The complexity I'm thinking of in the context of extending so other projects can use the tool is having a schema that is standardized but also flexible (e.g. maybe some sources are in a database and some sources are scraped from the web). The reason I'm focusing on the schema is because I'm trying to avoid breaking the existing types in the project and it looks to me like there are some assumptions on injecting data into the data source config e.g. baseUrl
with Snooty but not with Dev Center. This is related to my comment on the PR about importing the LocallySpecifiedSnootyProjectConfig
it looks to me like there are some assumptions on injecting data into the data source config e.g. baseUrl with Snooty but not with Dev Center
these aspects are data source specific, so that's ok. different sources have different needs. for example, 1 might need us to provide baseUrl, while another may not.
you can think of DataSource
as an abstract interface that is constructed with some arbitrary configuration, and then has the following shape:
/**
Represents a source of page data.
*/
export type DataSource = {
/**
The unique name among registered data sources.
*/
name: string;
/**
Fetches pages in the data source.
*/
fetchPages(): Promise<Page[]>;
};
in our project we use makeDataSourceType(sourceSpecificConfig)
functions to construct our DataSource
instances, but you could also use a class to the same effect, such as new DataSourceType(sourceSpecificConfig)
.
if you look at the latest version of the code on main
, you can see some more code examples of different DataSource
types.

* **THE DATA**

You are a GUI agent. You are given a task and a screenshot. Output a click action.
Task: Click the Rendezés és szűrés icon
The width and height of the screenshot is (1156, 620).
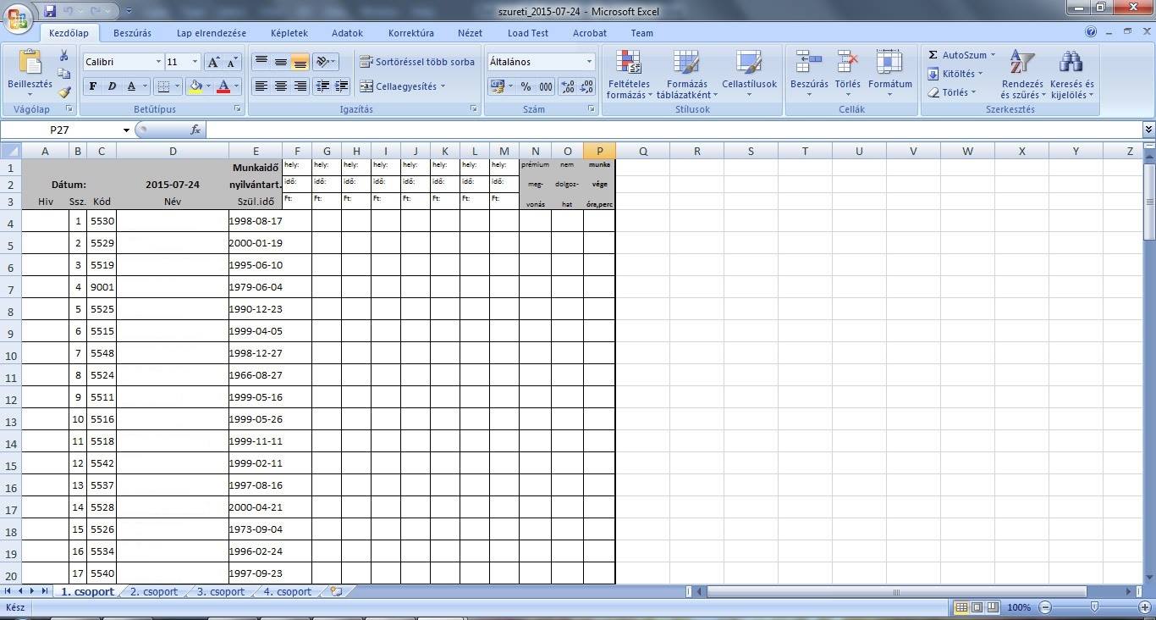[x=1021, y=75]
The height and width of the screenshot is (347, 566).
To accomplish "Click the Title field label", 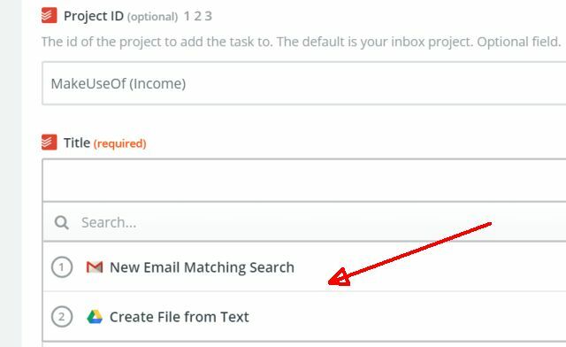I will tap(77, 143).
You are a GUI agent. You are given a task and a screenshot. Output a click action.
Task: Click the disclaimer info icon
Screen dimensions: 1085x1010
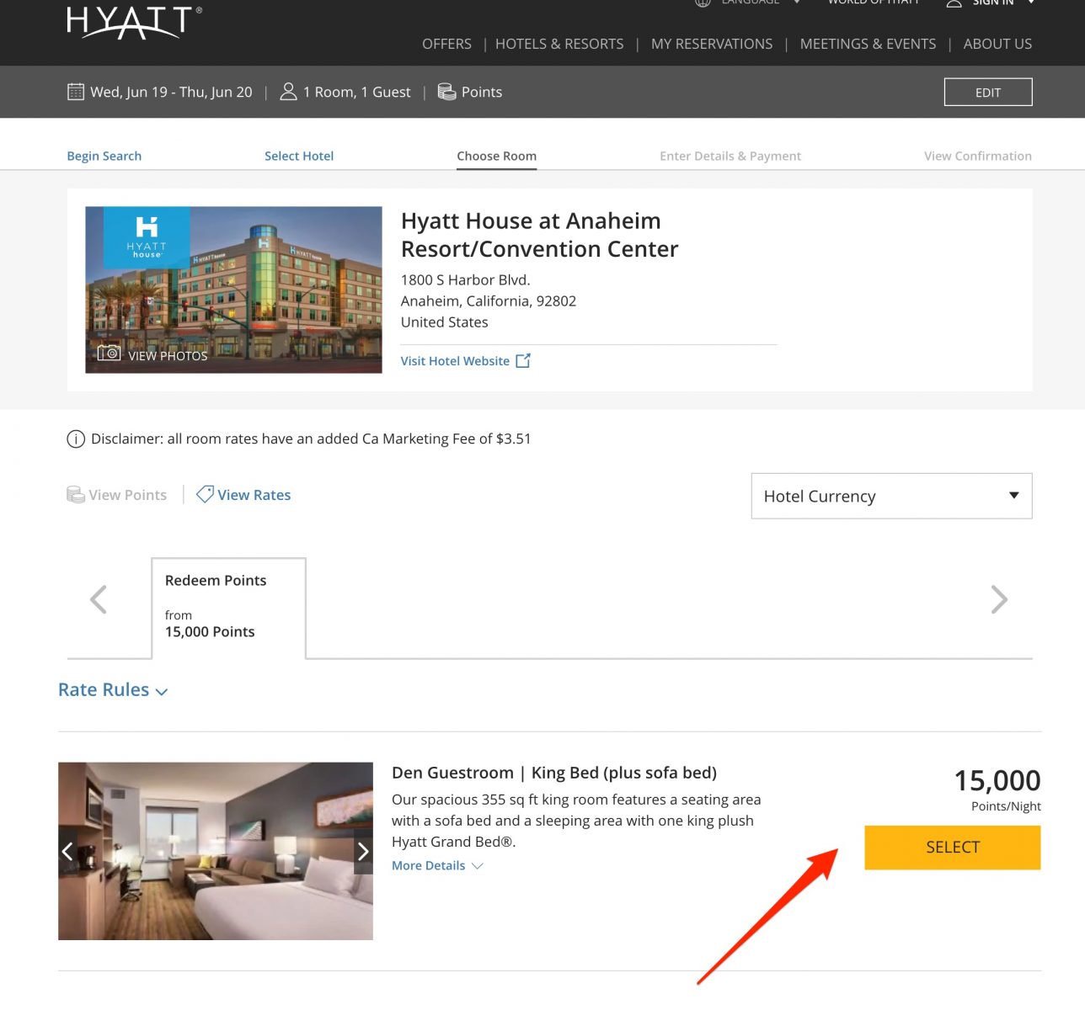coord(76,439)
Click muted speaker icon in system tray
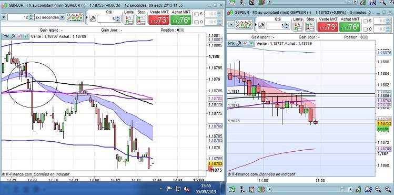394x195 pixels. [x=186, y=189]
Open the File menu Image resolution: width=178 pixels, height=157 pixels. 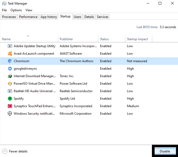coord(4,10)
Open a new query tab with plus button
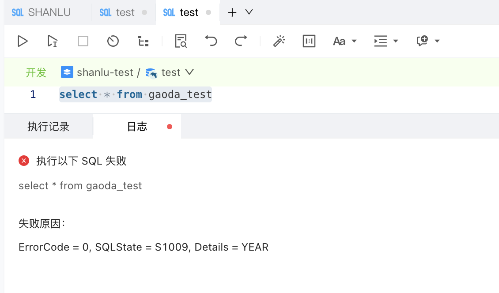The height and width of the screenshot is (293, 499). tap(232, 12)
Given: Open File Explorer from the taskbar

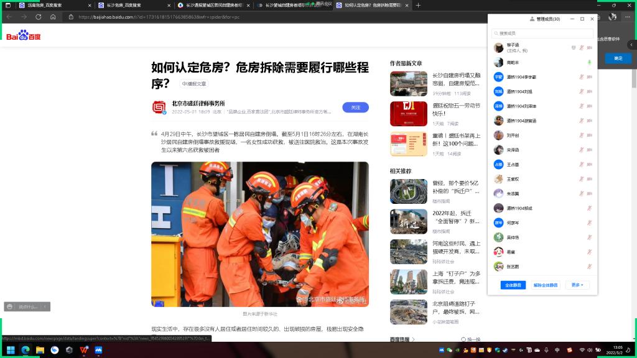Looking at the screenshot, I should click(x=40, y=350).
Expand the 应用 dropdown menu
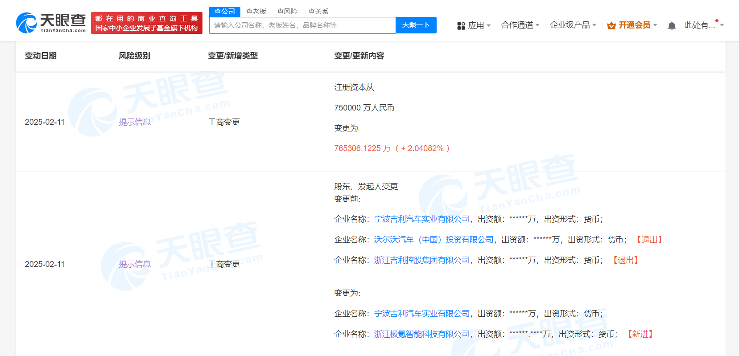This screenshot has width=739, height=356. pyautogui.click(x=479, y=25)
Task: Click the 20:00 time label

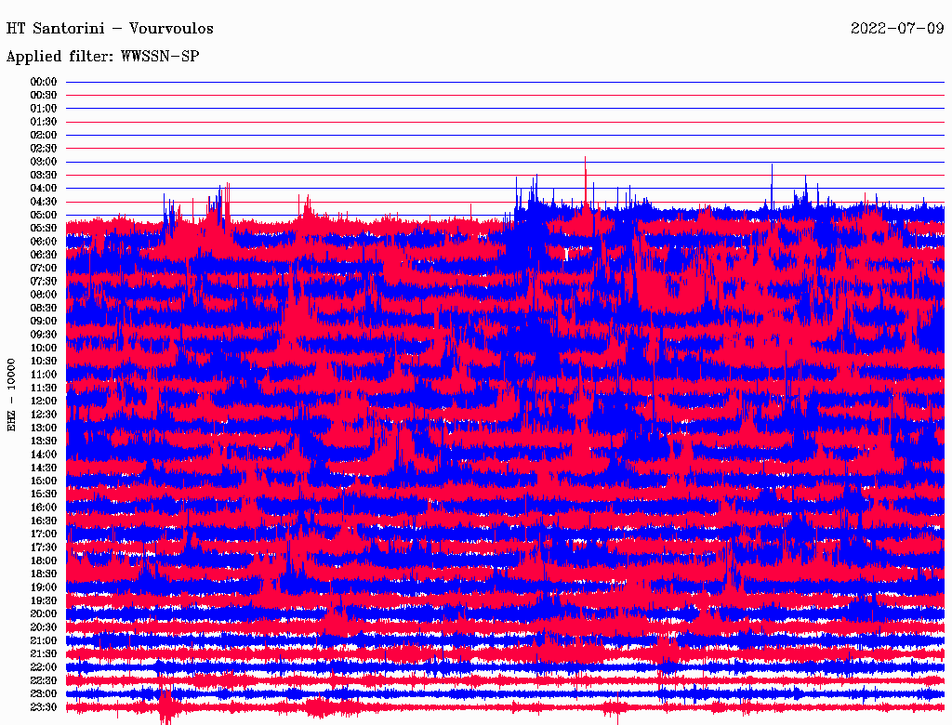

* **HOW TO COMPLETE THIS TASK**
Reproduce everything in the data source thread from "you can think" down to "the data source.". You can set the entries aside.

* **OUTPUT**
you can think of DataSource
as an abstract interface that is constructed with some arbitrary configuration, and then has the following shape:
/**
Represents a source of page data.
*/
export type DataSource = {
/**
The unique name among registered data sources.
*/
name: string;
/**
Fetches pages in the data source.